LaBrode made a few improvements himself by refurbishing a rotted wooden bench which had been sitting there for years. He also planted an American chestnut tree. The city provided a second bench and LaBrode refurbished that one, too.
LaBrode said adopting a park creates a partnership where volunteers care for city traffic islands and parks and they get support in the form of free mulch and hauling away brush and other debris.
Vincent Ouellette, human services director for the city, said Babineau’s efforts have enhanced the area and its view of the water.
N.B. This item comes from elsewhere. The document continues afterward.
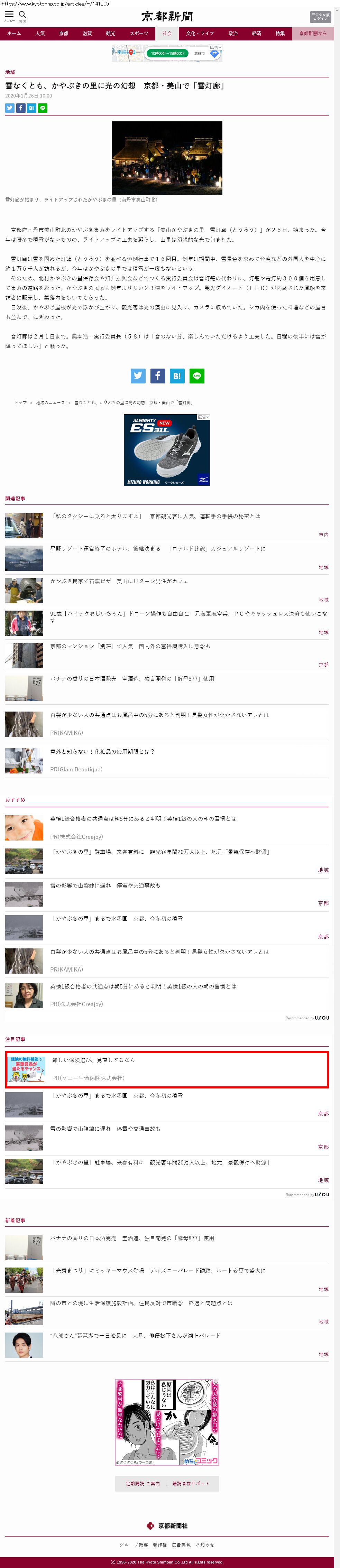Go to the 観光 section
“A lot of people have been commenting about it and say they really like what was done,” Ouellette said. “Hopefully people will enjoy and respect the area and not leave trash behind.”
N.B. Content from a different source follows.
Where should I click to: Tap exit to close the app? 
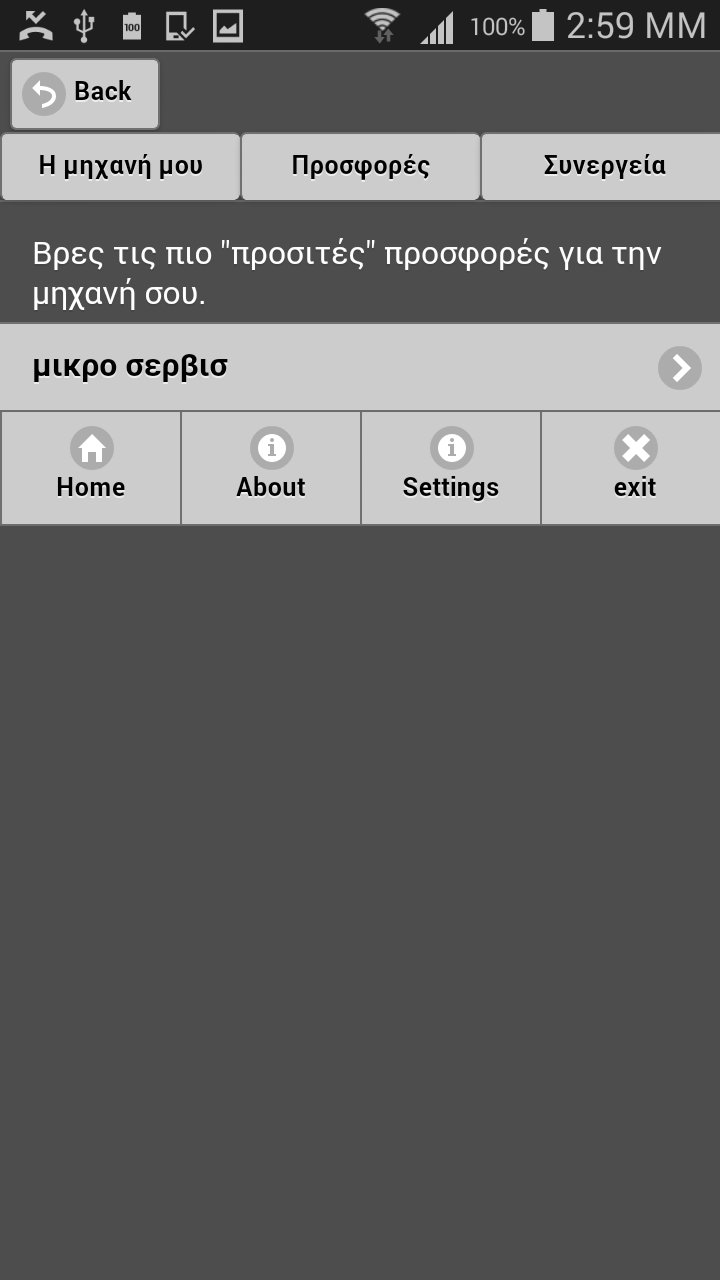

Babineau battled invasive species of plants and overgrown vines that were choking off healthy shoreline plants and blocked the view of the water. She said her work had to be approved by Robert Moore, the city’s conservation agent. She could only use hand tools and nothing powered by gasoline. Things like cutting cattails were not allowed because they are part of the pond’s ecosystem, Babineau said.
“Some of the vines were 10 feet high and stuck way out,” she said. “They were wrapped around a willow tree, which we were able to save.”
Since receiving his birthday present, Gaff has been working to improve the area as well. He talks about his mother reverently and says she was the family’s guiding light.
“She helped family, she helped friends and she even helped strangers by giving them all a place to stay when they needed one,” Gaff said. “My mother was the person who the family went to for help. I think every family has someone like that.”
Gaff said he hopes he can get permission from the city to install bird hotels and plant more flowers and trees at the park. He wants other families to enjoy the area just as his family did when he was young.
Babineau said Moore advised her to review a list of native plants that would not be a detriment to the pond’s ecosystem before plant anything new.
“When we’re there working, people have been stopping to say how nice it looks,” Babineau said. “We also noticed more people have been coming there to fish, including grandfathers bringing their grandchildren. It’s something you can do for fun without spending a whole lot of money.
“Now we’d like to put in some edging and add some other flowers and refinish the picnic bench,” she said. “I just hope we don’t run out of room.”